▶ [Source extract]
^^^^^^^^^^^^^^^^

Skip to content

proksee-project/proksee-cmd

Repository files navigation

Proksee

Proksee is a suite of command line tools for performing assembly and evaluation of microbial genomes.

Release

v1.0.0a6

  • Modifies the Mash database download procedure to write less output.
  • Correctly instructs QUAST to use the user-specified minimum contig size.
  • Better handling of Mash for species estimation of large assemblies with many contigs.
  • Mash may now be run using parallelization.
  • Removed possible security vulnerabilities when running subprocesses.
  • Better user input checking.

Installation

Proksee requires the following packages:

  • Python 3.7
  • Pip
  • fastp
  • Skesa
  • Mash
  • Quast
  • Scipy
  • Spades
  • wget

This can be accomplished by installing dependencies into a conda environment, using the provided installation script as follows:

conda env create -f environment.yml
conda activate proksee

Proksee can then be installed by running the setup script (when inside the Proksee directory):

pip install .

Finally, download and install the Mash sketch database required by Proksee by running:

proksee updatedb

Assemble

The assemble pipeline consists of three major stages:

  • Stage 1: Pre-Assembly: Verifies inputs, estimates information about the reads, filters the reads, and prepares the reads for sequence assembly.
  • Stage 2: Fast Assembly: Assembles the reads quickly in order to derive approximate information about the assembly, such as quality metrics. This information will assist the expert assembly.

^^^^^^^^^^^^^^^^

▶ [Dataset section]
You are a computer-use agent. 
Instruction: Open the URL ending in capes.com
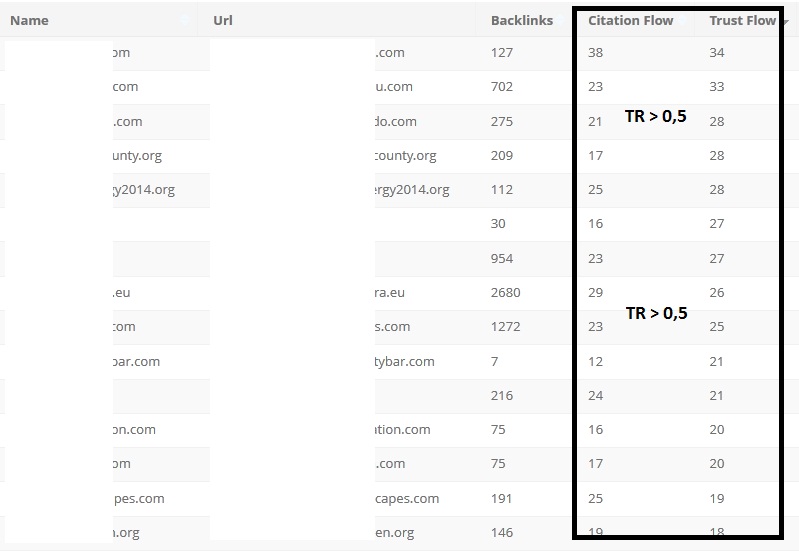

^^^^^^^^^^^^^^^^

▶ [Work instruction A] In the Proksee page, what command downloads and installs the Mash sketch database?
▶ [Work instruction B] Say whether each statement agrees with the Proksee page, answering yes or no and quoting the words that decide it: (i) Proksee needs Python 3.7. (ii) The assemble pipeline has four major stages. (iii) Release v1.0.0a6 lets Mash run using parallelization.
▶ [Work instruction C] Pick up the Proksee page after its last sentence and carry it on.

▶ [Reply A] proksee updatedb

▶ [Reply B]
(i) Yes: "Python 3.7"
(ii) No: "The assemble pipeline consists of three major stages"
(iii) Yes: "Mash may now be run using parallelization."

▶ [Reply C]
  • Stage 3: Expert Assembly: Assembles the reads in an expert manner using information gathered during the previous stages.

Please see the documentation for more information about the assemble command.

Command

proksee assemble -o output/directory FORWARD REVERSE

Where the argument provided after -o lets a user to specify a desired output directory. FORWARD and REVERSE are fastq sequencing read files. If REVERSE is not specified, only single strand (FORWARD) is processed by the Proksee pipeline.

Example

proksee assemble -o output forward_reads.fastq reverse_reads.fastq

Evaluate

The evaluate pipeline will evaluate the assembly quality of provided assembled contigs.

Please see the documentation for more information about the evaluate command.

Command

proksee evaluate -o output/directory CONTIGS

Where the argument provided after -o lets a user to specify a desired output directory. CONTIGS are FASTA-format assembled contigs.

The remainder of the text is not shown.